The Constitution does not directly call for a designated survivor. The presidential line of succession is covered in both Article II, Section 1 of the Constitution, which was later amended and clarified by the 20th Amendment, and it is detailed in the Presidential Succession Act. But neither requires the sequestering of officials as a matter of practice, constitutioncenter.org says.
But in practice, it determines who will be president if everyone in the line of succession is killed at the same time. Usually, one Cabinet member would not attend the event where everyone else is in the same room, and that person would be the "designated survivor."
While it will look and feel like a State of the Union speech, Biden, like other presidents in their first year in office, will give what is known as an address to a joint session of Congress. The president will lay out his big priorities in a prime-time address aimed at connecting directly with his liberal base.
"There will not be a first lady's box as there has been historically," Psaki added, repeating another key distinction. Guests of the first lady often serve as presidential props to underscore and humanize policy objectives.
"While the speech will of course look and feel different from past years, the president will preserve a few traditions, including the walk down the center aisle that we have seen presidents do for many years," Psaki said.
"He will of course be wearing a mask for that.
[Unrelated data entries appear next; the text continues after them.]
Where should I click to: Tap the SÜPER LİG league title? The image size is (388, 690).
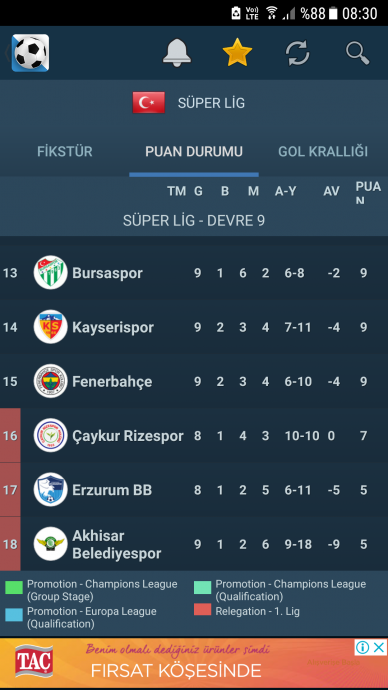[211, 103]
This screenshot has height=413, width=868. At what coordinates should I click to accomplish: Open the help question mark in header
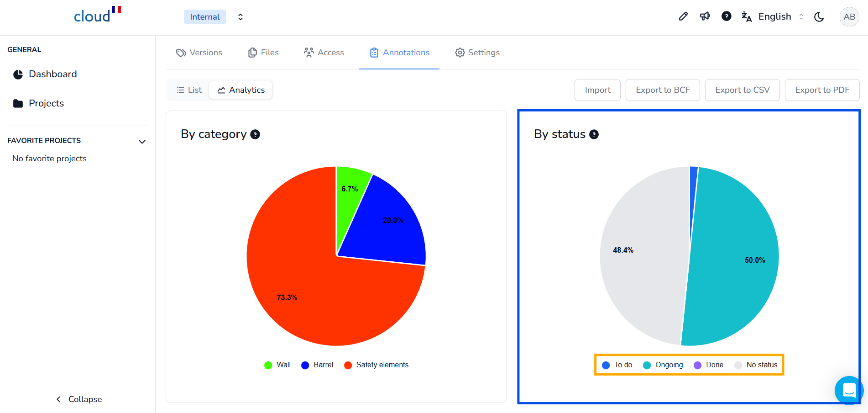pos(726,16)
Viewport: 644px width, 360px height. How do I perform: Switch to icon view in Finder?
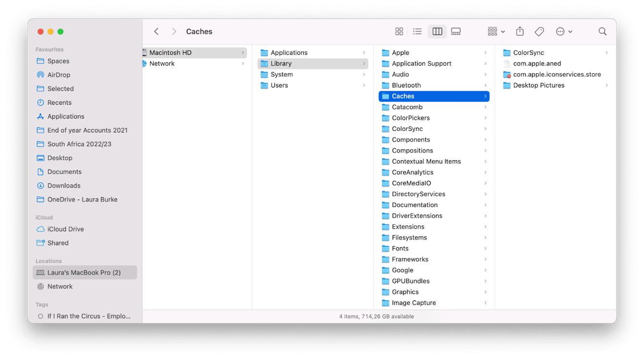[399, 31]
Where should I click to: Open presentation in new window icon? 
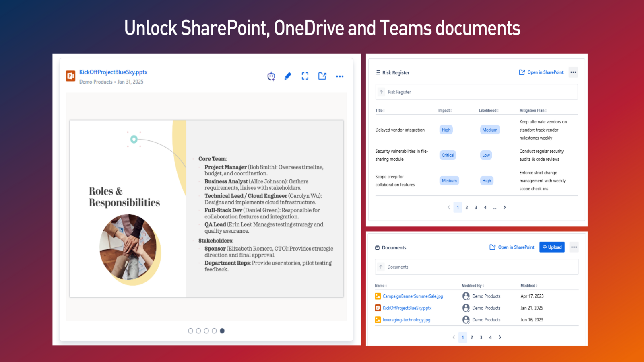pyautogui.click(x=322, y=76)
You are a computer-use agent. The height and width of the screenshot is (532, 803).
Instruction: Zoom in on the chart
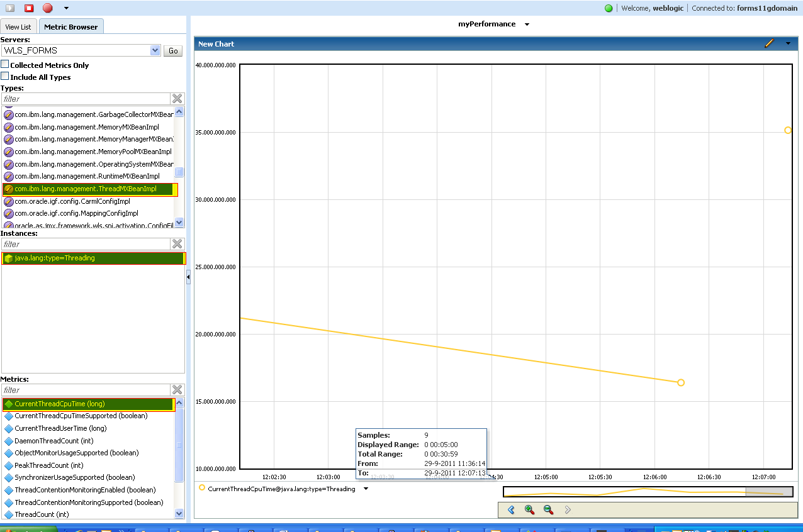click(x=529, y=510)
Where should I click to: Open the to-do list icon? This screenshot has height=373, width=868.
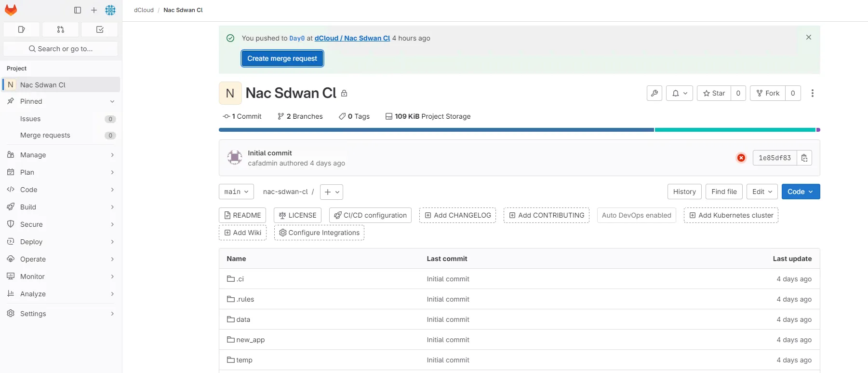100,29
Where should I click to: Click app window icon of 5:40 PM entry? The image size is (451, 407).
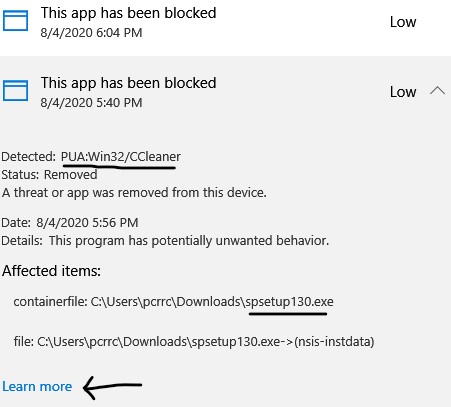[15, 90]
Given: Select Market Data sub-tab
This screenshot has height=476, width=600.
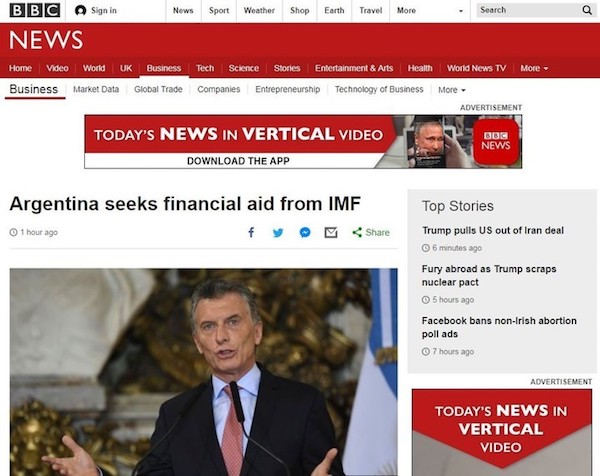Looking at the screenshot, I should click(96, 89).
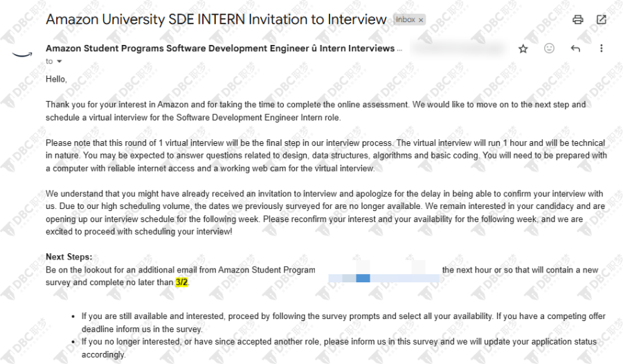Screen dimensions: 623x364
Task: Click the yellow highlighted 3/2 deadline
Action: (181, 282)
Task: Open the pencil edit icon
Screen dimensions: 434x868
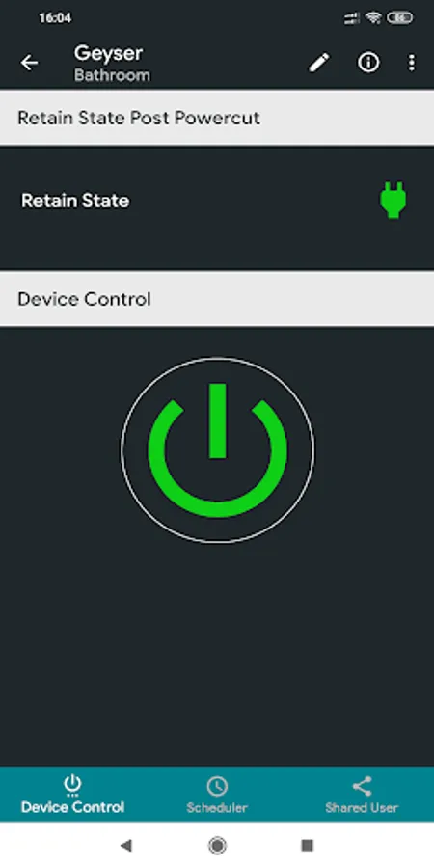Action: coord(319,63)
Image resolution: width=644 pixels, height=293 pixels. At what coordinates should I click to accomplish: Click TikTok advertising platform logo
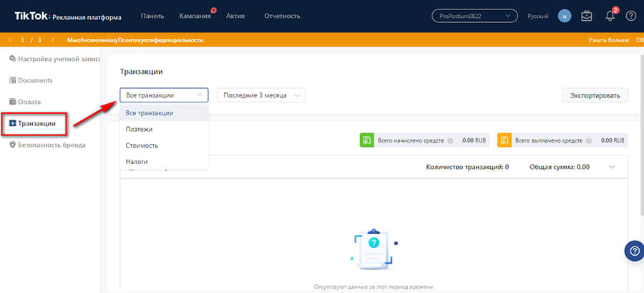(68, 16)
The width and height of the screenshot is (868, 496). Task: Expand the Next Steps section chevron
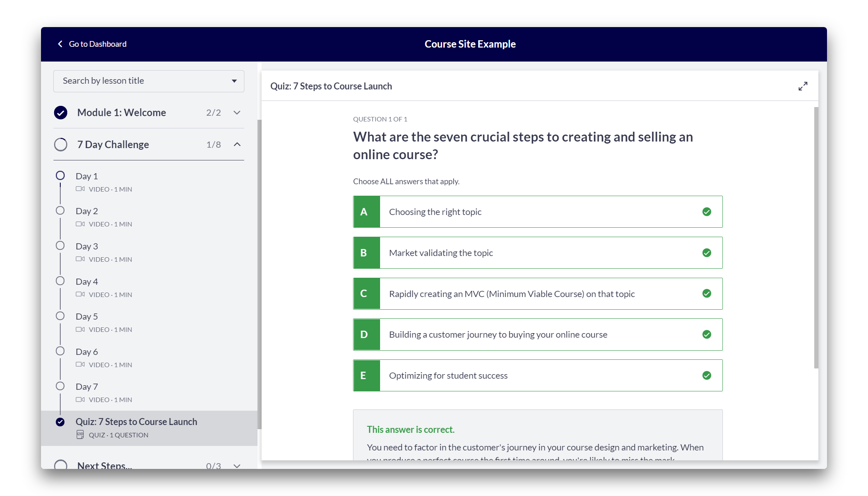237,466
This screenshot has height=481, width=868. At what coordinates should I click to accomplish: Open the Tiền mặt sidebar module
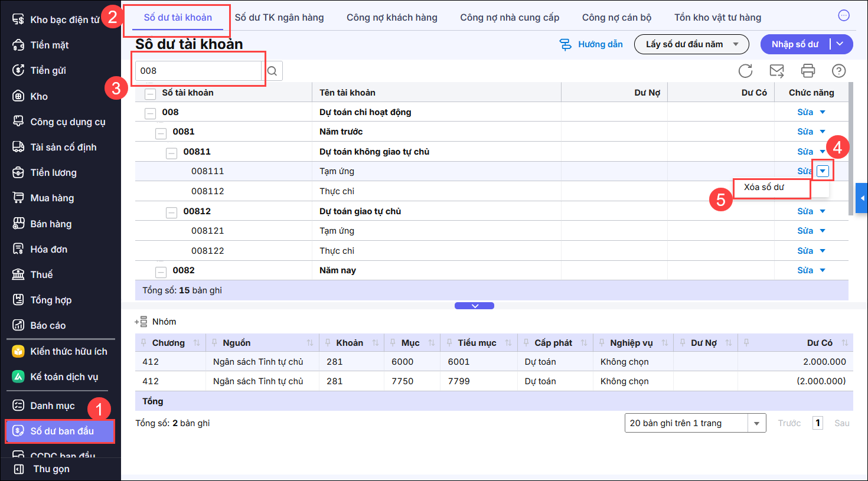point(50,45)
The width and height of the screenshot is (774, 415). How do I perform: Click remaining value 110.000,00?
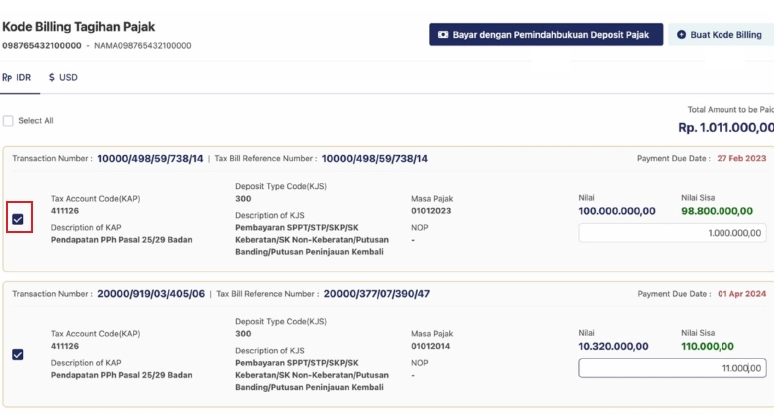(708, 346)
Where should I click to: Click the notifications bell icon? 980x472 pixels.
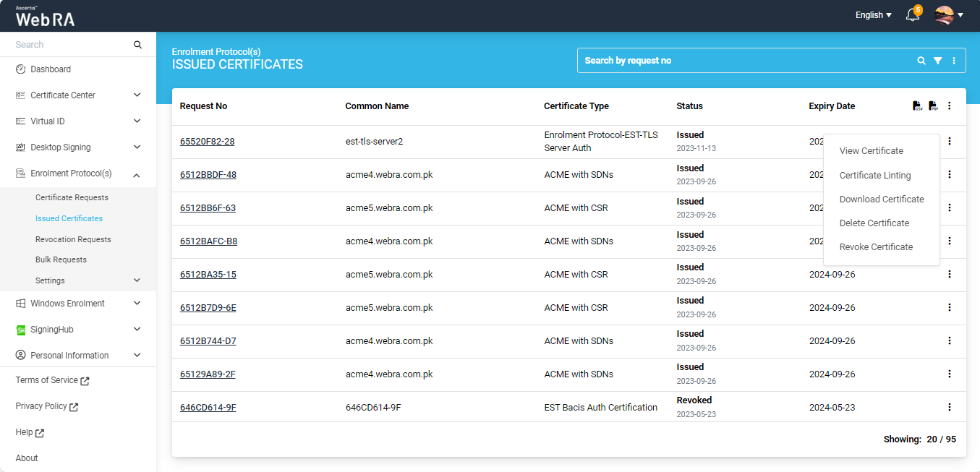click(913, 15)
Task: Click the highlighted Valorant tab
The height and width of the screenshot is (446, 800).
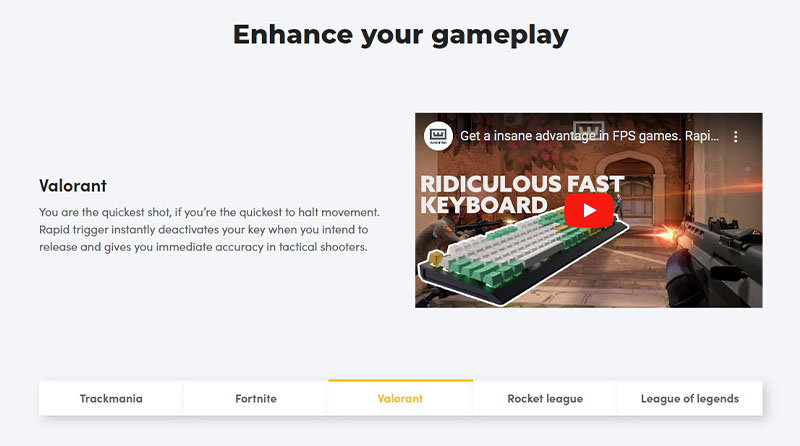Action: tap(400, 398)
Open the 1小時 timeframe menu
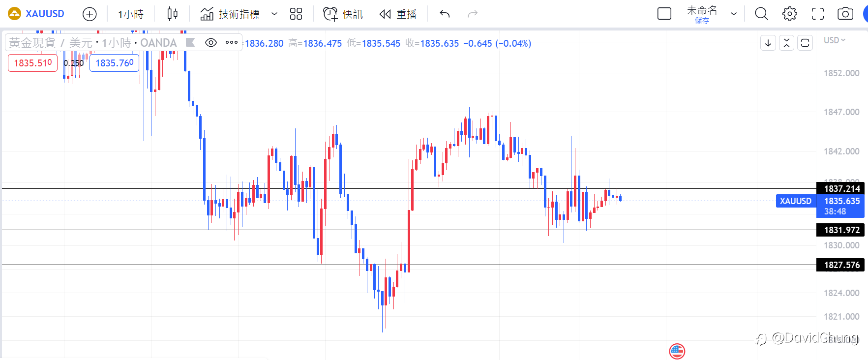868x360 pixels. point(131,14)
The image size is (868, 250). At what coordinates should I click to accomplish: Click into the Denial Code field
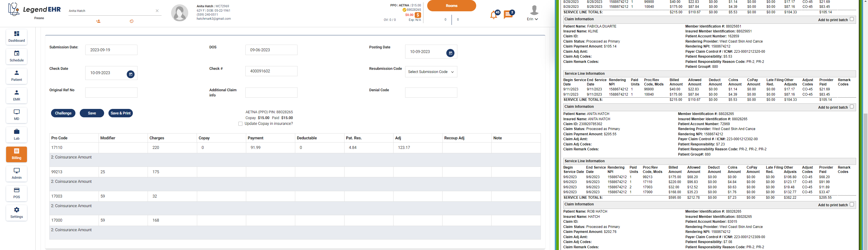point(431,93)
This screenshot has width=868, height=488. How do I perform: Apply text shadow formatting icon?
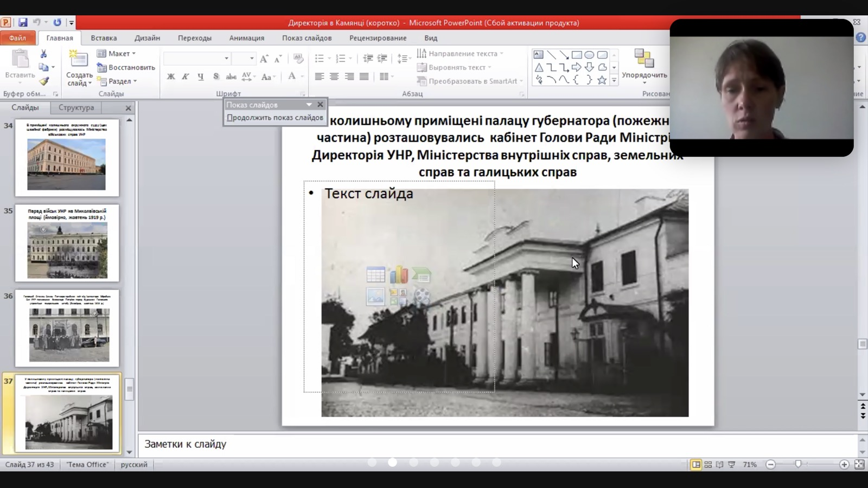[216, 76]
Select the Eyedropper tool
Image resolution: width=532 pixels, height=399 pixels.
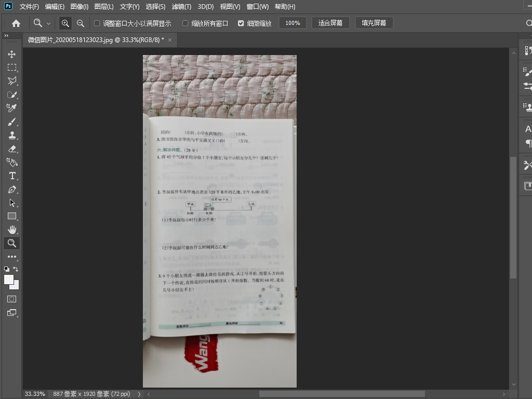pyautogui.click(x=11, y=108)
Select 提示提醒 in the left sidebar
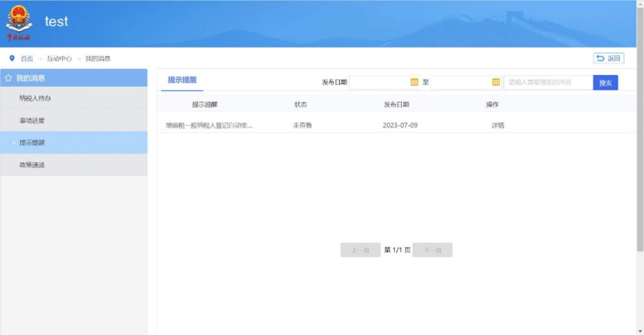 click(32, 142)
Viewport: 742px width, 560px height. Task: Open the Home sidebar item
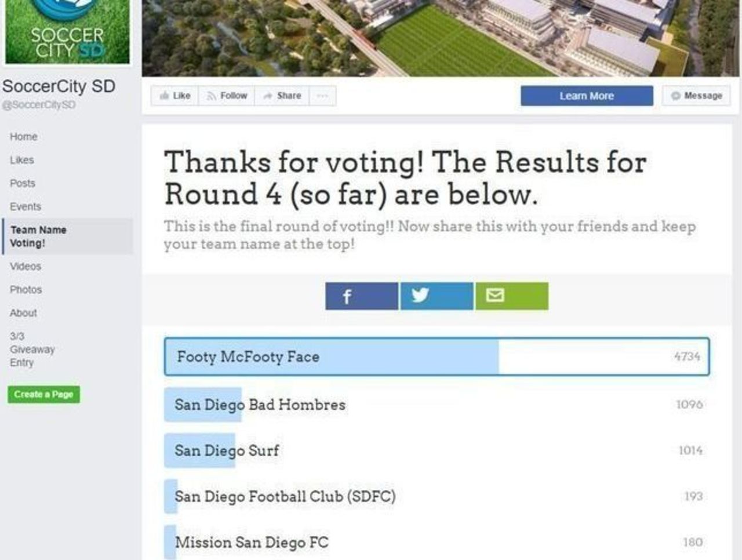pos(23,137)
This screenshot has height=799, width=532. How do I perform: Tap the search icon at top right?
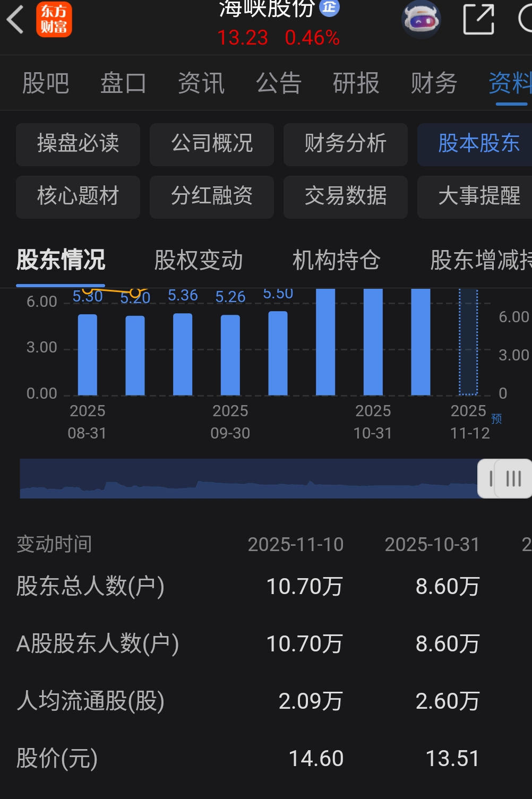(x=525, y=19)
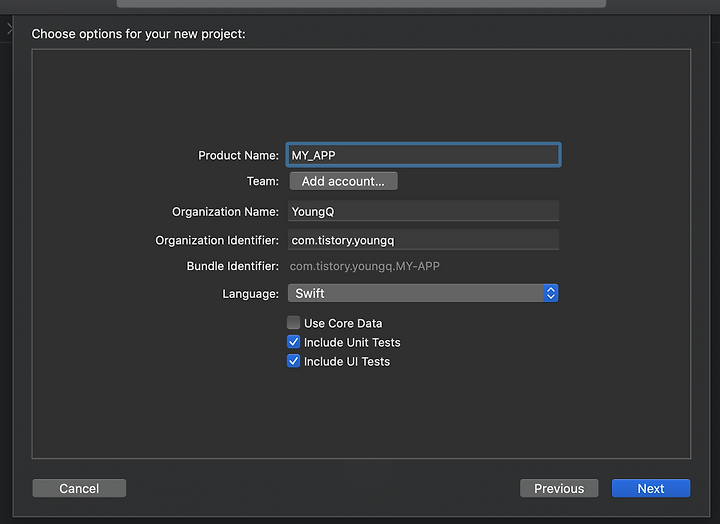Click the Add account… button for Team
Image resolution: width=720 pixels, height=524 pixels.
[343, 181]
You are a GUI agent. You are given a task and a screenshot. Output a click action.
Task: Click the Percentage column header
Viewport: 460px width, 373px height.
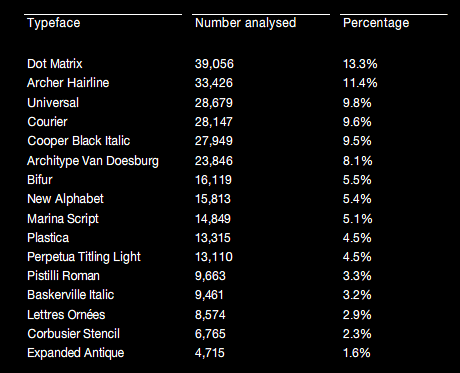(376, 23)
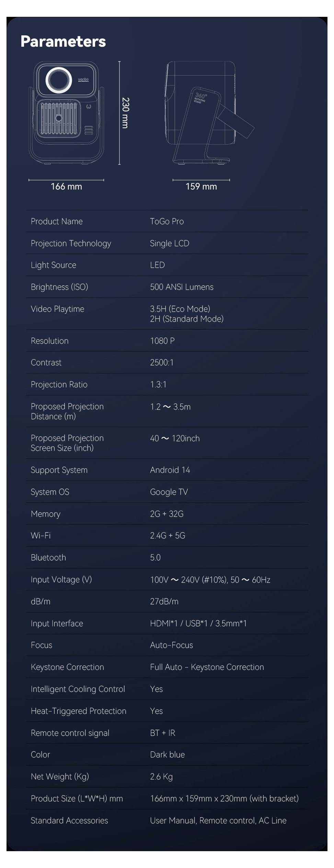The image size is (334, 868).
Task: Click the Bluetooth row label
Action: [48, 558]
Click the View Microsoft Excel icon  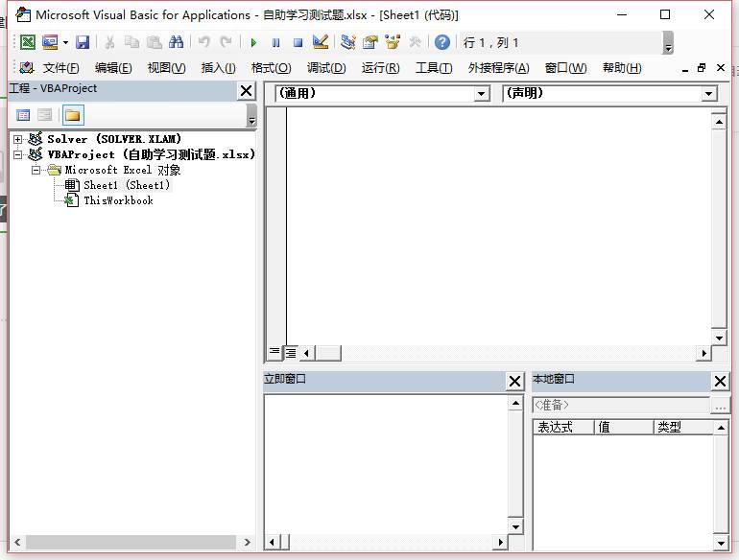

He'll remove the mask when he delivers his speech."
The term "designated survivor" became more widely known in 2016, when the ABC show of the same name first aired. In it, Kiefer Sutherland's character, the secretary of housing and urban development, is tapped to sit out the annual speech — then suddenly becomes the president when the chief executive and every other member of the line of succession are killed in a terror attack. The show ran through 2019.